*Task description*: Resume the travel account of leaving Chernobyl and a night out in Kiev, below, starting right after its final sentence.

After lunch it was time to bid Chernobyl farewell. Hotel 10 had a few souvenirs, tee-shirts, hats, badges, mostly tacky, including a few postcards of landmarks in the area. Laughably, one of them was not even a real picture, but a convincing HD screen shot from the video game S.T.A.L.K.E.R.: shadow of Chernobyl. Overall, a missed opportunity. I would love to see a Pripyat University sweater, with some kind of mutant super-rabbit as the football team mascot, or a fancy crest with a latin motto (’A life un-examined is a half-life’), or something about Icarus. The general store in town proved no better souvenir-wise, although I managed to find some cheap toiletries including some local condoms. Think about the implications there for a second. Condoms sold in the shadow of the greatest human-made accident of all time. So much potential for catchy advertising. “Reactor 4 Condoms. Probably safe”; “now with lead shielding”; “love in the time of Acute Radiation Poisoning”; “use by 2886”; “no sarcophagus, no love”. Another missed opportunity.
Kiev is a great city, and every building is built way above human scale to ensure you don’t forget it. There is monolithic soviet era architecture everywhere; Even the Macdonalds looked like a KGB office. Perhaps it was some profound biological imperative that made me stay up all night, talking to Anastasias and Svetlanas and Natalyas – who knows, maybe my little swimmers only had a week of health left after dragging my long-suffering balls through an apocalyptic forest. I returned to Palata 6 (Ward 6), a hospital-themed bar and one of Gareth’s world favourites. Two nights prior, we had shared in a complicated beverage that involved being set on fire while the bartender hits you with monkey wrenches and kegs (“In ex soviet Ukraine, cocktail drink you!”). I enjoyed a more relaxed drink served by a nurse from a syringe whilst I lay on the table, and ordered a plate of assorted fat – literally cold cuts of four types of fat.

*Data records*:
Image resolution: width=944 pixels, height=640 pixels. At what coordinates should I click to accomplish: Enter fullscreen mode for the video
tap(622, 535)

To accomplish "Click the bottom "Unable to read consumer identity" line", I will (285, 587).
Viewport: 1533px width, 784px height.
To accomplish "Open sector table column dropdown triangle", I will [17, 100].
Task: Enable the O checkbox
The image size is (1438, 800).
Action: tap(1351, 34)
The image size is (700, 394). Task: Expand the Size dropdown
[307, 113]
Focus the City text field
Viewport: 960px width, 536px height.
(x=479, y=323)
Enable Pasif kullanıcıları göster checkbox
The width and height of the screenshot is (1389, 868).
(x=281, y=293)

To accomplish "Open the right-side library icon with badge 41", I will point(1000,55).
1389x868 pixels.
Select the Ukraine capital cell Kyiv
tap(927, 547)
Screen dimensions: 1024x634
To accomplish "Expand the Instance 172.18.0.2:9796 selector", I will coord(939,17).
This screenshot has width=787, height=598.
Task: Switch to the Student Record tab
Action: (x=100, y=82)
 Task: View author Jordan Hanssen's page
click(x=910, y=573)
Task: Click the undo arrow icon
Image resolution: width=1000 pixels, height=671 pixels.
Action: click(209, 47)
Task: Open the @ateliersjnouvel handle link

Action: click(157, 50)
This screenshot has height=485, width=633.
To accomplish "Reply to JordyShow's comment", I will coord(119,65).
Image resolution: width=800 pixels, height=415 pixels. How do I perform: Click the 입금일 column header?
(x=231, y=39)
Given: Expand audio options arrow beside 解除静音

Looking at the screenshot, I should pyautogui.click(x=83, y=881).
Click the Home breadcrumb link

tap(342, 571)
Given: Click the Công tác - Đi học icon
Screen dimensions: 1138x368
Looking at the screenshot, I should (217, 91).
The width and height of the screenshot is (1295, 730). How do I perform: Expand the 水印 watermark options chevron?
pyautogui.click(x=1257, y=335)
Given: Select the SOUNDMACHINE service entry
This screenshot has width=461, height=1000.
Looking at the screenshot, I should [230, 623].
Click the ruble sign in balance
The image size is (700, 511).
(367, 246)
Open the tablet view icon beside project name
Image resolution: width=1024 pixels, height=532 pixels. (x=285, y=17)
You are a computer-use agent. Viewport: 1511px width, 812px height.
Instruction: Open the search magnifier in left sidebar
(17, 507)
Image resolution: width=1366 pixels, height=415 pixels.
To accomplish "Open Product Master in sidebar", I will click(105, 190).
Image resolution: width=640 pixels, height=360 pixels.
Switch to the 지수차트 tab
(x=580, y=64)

*Reply*:
A woman asked me if it’s true that wombats shit cubes. Another stated, “Is Australia very feminist country? We are not feminists here, it’s OK if you buy us drinks.” I ended up talking to two art directors, Anastasia and Natasha (I swear they only have three female names in this entire country), who verbally rolled their eyes when I mentioned my recent trip. “This is kind of fetish thing.” My mind went back to the abandoned nursery, with all the tourists photographing Smiley the lonely stuffed bunny, alone and forgotten and riddled with free radicals and posing on his rusty child-sized bed frame, desolation all around no company but nuclear mosquitos. Back in Kiev, this was just a shitty ugly place that burnt millions of much-needed hryvnia per annum. In Kiev, remnants from the revolution abounded – a revolution that continues – makeshift monuments built out of loose bricks and improvised weapons used by the rebels. Considering how fresh it all is, people seemed pretty relaxed. I asked the women about this. They said that they are sad and worried all the time, with family in danger or some other issue always pressing, but what can you do? Humans roll with punches – it’s maladaptive to dwell on things, so we don’t have a strong aptitude for it, even while the architecture and the landscape and the psyche bear the scars.